### Goal
Quote the forum reply about spam filtering below word for word, beginning at the words "All you did" and stopping after "to flag that.".

### Text extract
All you did was explain how the spam filter works, and you did not provide any solution at all to Wagonboss's problem.

That's your opinion.  The "solution" that the OP flagged as a solution was explanation of the facts as they exist and the OP saw fit to flag that.

 

At least I offered a solution, although AT&T Yahoo does not employ it.

So in reality, for at/yahoo, yours is not a solution either.  I don't answer in what might be, I answer in what is.  Also given that IPs in the headers can be stripped or replaced with IPs like 127.0.0.1 it is not a reliable test for a spammer.  And neither is the absence of these IPs either since you can have a SMTP server that permits its users to do that for legitimate email, i.e., it's done for privacy.  Also there's all the routing IPs, so just which one would you look at?  For the IP in any one of the routing headers?  Also just creating IP blocking is too specific and not general enough.

### Listing
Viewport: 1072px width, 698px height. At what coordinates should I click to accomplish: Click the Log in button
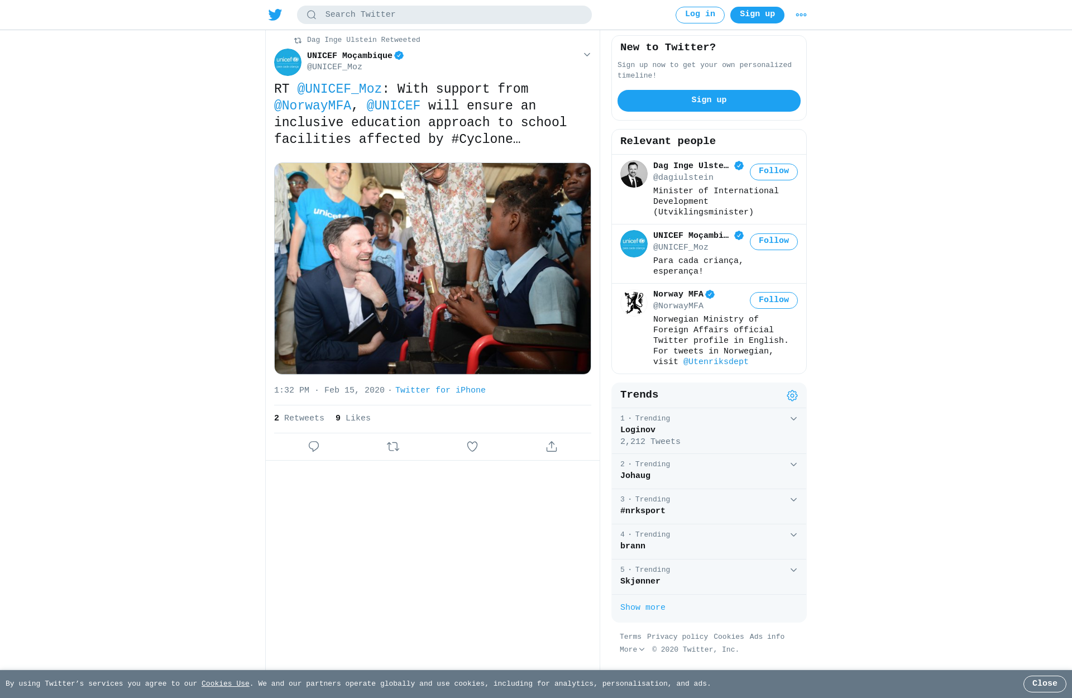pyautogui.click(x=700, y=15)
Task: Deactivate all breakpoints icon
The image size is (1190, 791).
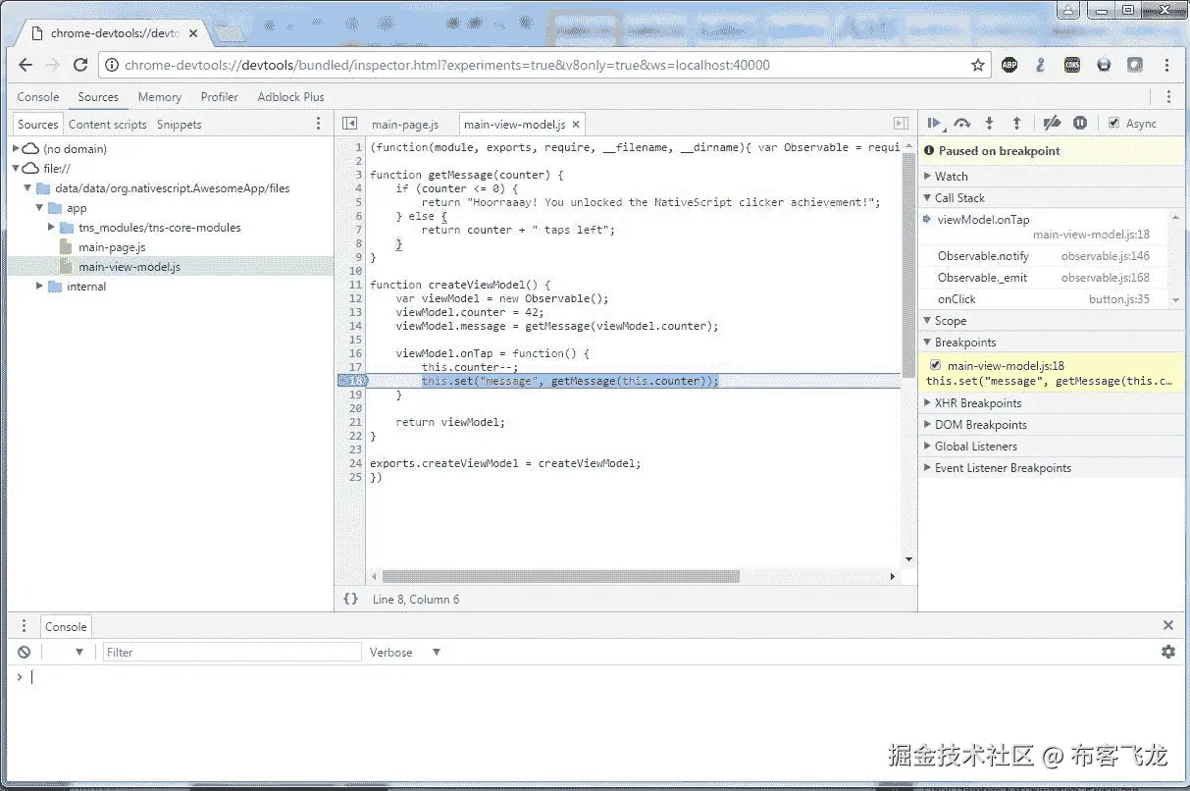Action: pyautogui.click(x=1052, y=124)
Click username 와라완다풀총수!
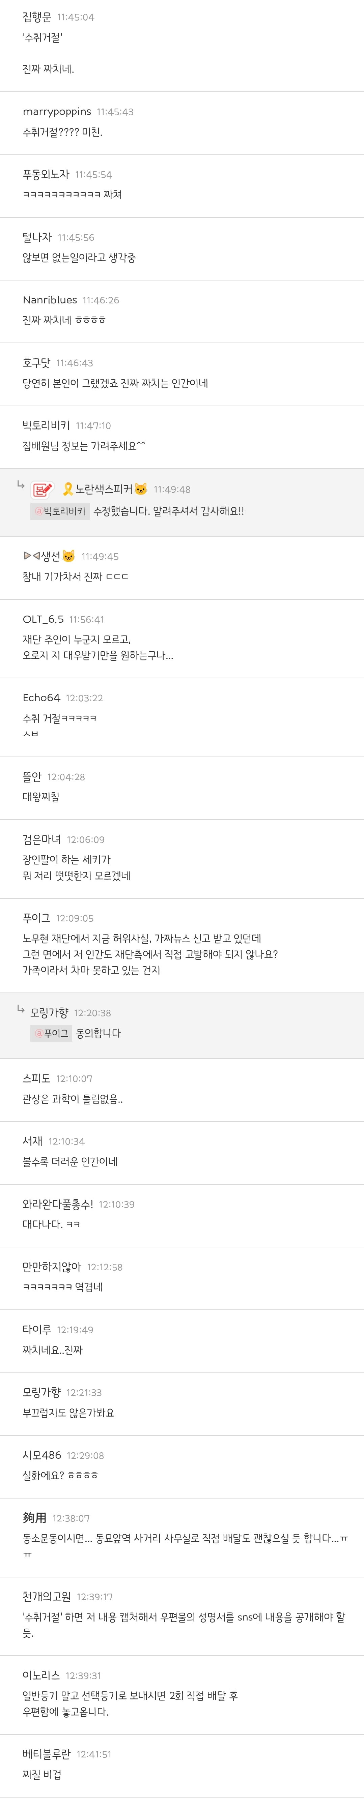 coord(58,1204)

### Response to the exercise
All you did was explain how the spam filter works, and you did not provide any solution at all to Wagonboss's problem.

That's your opinion.  The "solution" that the OP flagged as a solution was explanation of the facts as they exist and the OP saw fit to flag that.